3 Responses to What Courage Looks Like

  1. This made me smile and do a little
    Kermit the Frog Yayyyyyy arm flail. It’s a privelage to know you ladies.

  2. And now I’m crying. At work. At my desk. Thank you, Susan, for a wonderful guest post and for pointing out, once again, that being brave sometimes means you ask for help, something this blog’s author has occasionally struggled with.

    (Charity, I am going to talk about you for a moment, not to you. Bear with me…)

    Charity is an amazing giver. She gives gifts that take time and energy and thoughtfulness. She will listen even when the problem is unendingly repetitive. (God bless her!) She gives what she can financially, even when it hurts. A lot. She prays for those that are hard to pray for. (Example: She was on the Presidential Prayer Team during Clinton’s terms.) And she prays extra hard for those she loves.

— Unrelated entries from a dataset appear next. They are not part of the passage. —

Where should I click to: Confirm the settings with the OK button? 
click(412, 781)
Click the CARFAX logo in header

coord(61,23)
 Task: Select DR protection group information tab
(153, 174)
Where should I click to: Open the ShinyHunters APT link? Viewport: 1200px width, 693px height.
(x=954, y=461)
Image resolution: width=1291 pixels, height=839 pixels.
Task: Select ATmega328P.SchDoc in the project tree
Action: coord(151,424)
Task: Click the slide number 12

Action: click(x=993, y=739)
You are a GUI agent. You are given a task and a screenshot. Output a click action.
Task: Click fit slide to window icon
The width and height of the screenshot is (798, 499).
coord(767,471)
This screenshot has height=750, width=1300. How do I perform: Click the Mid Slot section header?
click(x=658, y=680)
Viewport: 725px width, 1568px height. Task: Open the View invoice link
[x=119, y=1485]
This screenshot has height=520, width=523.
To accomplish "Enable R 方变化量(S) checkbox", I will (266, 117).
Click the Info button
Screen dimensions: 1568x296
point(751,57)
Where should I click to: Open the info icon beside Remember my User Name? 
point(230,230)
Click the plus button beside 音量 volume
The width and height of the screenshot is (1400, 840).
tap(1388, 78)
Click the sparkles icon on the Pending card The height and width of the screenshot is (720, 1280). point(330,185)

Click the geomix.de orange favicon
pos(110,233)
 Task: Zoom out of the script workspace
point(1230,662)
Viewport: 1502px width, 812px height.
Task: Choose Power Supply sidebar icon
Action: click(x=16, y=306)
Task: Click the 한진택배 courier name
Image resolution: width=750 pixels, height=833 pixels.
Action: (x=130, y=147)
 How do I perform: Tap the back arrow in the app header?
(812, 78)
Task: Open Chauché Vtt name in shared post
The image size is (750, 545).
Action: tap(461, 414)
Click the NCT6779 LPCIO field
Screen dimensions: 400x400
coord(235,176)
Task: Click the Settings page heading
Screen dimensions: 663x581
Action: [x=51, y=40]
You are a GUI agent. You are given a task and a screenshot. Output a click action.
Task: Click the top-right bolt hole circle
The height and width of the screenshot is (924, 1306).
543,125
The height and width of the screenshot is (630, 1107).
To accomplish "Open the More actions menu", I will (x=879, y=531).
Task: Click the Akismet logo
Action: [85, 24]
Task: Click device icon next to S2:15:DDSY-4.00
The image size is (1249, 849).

    We have all read her joy in nursing all 3 of her girls for as long as possible. And we have read and felt her sorrow in how that journey has ended with her youngest. And we understand how that can make her feel like she hasn’t given Patrice everything she could. Because as a phenomenal giver, Charity doesn’t always know how to take care of herself first, especially when it comes to her babies. (And as a mom, who doesn’t understand that?)

    Charity, (yes, now I am speaking directly to you) I have been so proud of how you have learned over the last couple years to take time for yourself to do things like run (and how cool is it that you can run?!?!?) and visit friends and family.

    I wish this latest self-care lesson wasn’t so hard and wasn’t so directly tied to something about which you are so passionate. But don’t worry; just because you stopped breastfeeding Patrice, that doesn’t lessen your voice on its benefits. In fact, it may strengthen it. You quit because to continue breastfeeding while they boosted your medications would have been detrimental to Patrice’s health. No longer would you be helping her health, but possibly causing her great harm. You are still being the best mama you can be because you are helping yourself first. You are being a better wife because, with medication helping, you are becoming an equal helpmate again.

    I have told you before and I will tell you again: You are one of the strongest people I know. And I am familiar with how you don’t like to ask for help until absolutely necessary. Darling, you were and are at Absolutely Necessary. Let the rest of us be givers back to you as best we can.

    You work on soaking in the love you receive. Let it heal what it can.

    Still and always praying!

    AMY

  3. Absolutely. Honest.
    We have to be.
    Sure the things we blog about can be shocking. But look at how many people we are helping in the process by being so open and honest about it.